Companies from all over the world are welcome to apply, but the startup must be beyond the idea phase and ready for launch.
“Any new company that comes to us should be incorporated,” Cardona said. “We work with companies who have already developed a service, have entered the market or are getting ready to launch. For a $200 per month nominal fee each company receives valuable support services and participates in business development programs.”
Participants receive 24-hour access to their workspace, administrative support and unlimited mentoring: A staff of diverse professionals guides business owners on everything from branding and marketing to building equity and protection of intellectual property.
“CSI has such a wealth of expertise for these companies to draw from,” Cardona said. “Our faculty is there to offer an array of technical and legal advice. We have created a robust technological ecosystem here that includes strategic mentors, industry professionals, faculty, sponsors, government leaders and a dedicated tactical team — all with the mutual goal of supporting and elevating our entrepreneurs.”
And the unique formula has already proved successful: One of the program’s inaugural participants, Walk and Explore, a breakthrough tourism app that uses cognitive technology, recently closed a contract with IBM which will co-brand some of their apps.
Another participant, Vectuel, which designs highly innovative 3D models and websites, was awarded the SBS Neighborhood Challenge and recently signed on to develop 3D renderings for a few high profile construction projects in Manhattan.
“Each and every participant is doing new and innovative things,” Cardona said. “From artificial intelligence to facial recognition — they are all producing a wide range of amazing technologies.”
G-dii, which captures cultural data and correlates it to performance, has created an algorithm to help organizations assess their company from top to bottom, measuring how well they’re doing in terms of inclusivity and empathy. Rentah, a peer-to-peer marketplace where anyone can rent goods and services, taps into the idea that people are looking to be more resourceful and eco-friendly.
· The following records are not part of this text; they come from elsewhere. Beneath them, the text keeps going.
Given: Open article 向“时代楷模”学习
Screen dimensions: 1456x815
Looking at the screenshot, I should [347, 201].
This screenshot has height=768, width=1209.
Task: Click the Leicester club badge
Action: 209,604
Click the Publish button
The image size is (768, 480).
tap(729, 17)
“Rentah recognizes that consumers are much more financially savvy,” Cardona said. “It’s an app that allows users to rent and share goods and services, a concept which has garnered great popularity over the past several years.”
During their time in the Incubator, each company takes part in sessions dedicated to different business development tasks and the goal of the program is to keep alumni engaged as part of a larger network.
“Our goal is to always be connected,” Cardona concluded. “There is no one-size-fits-all template for this type of program. But our vision going forward is to curate a holistic hub for startups at all different stages of development. Our hope is to expand and keep companies on board for future support and guidance. We’ve had great success over the past year, and we only hope to continue that success in the future.”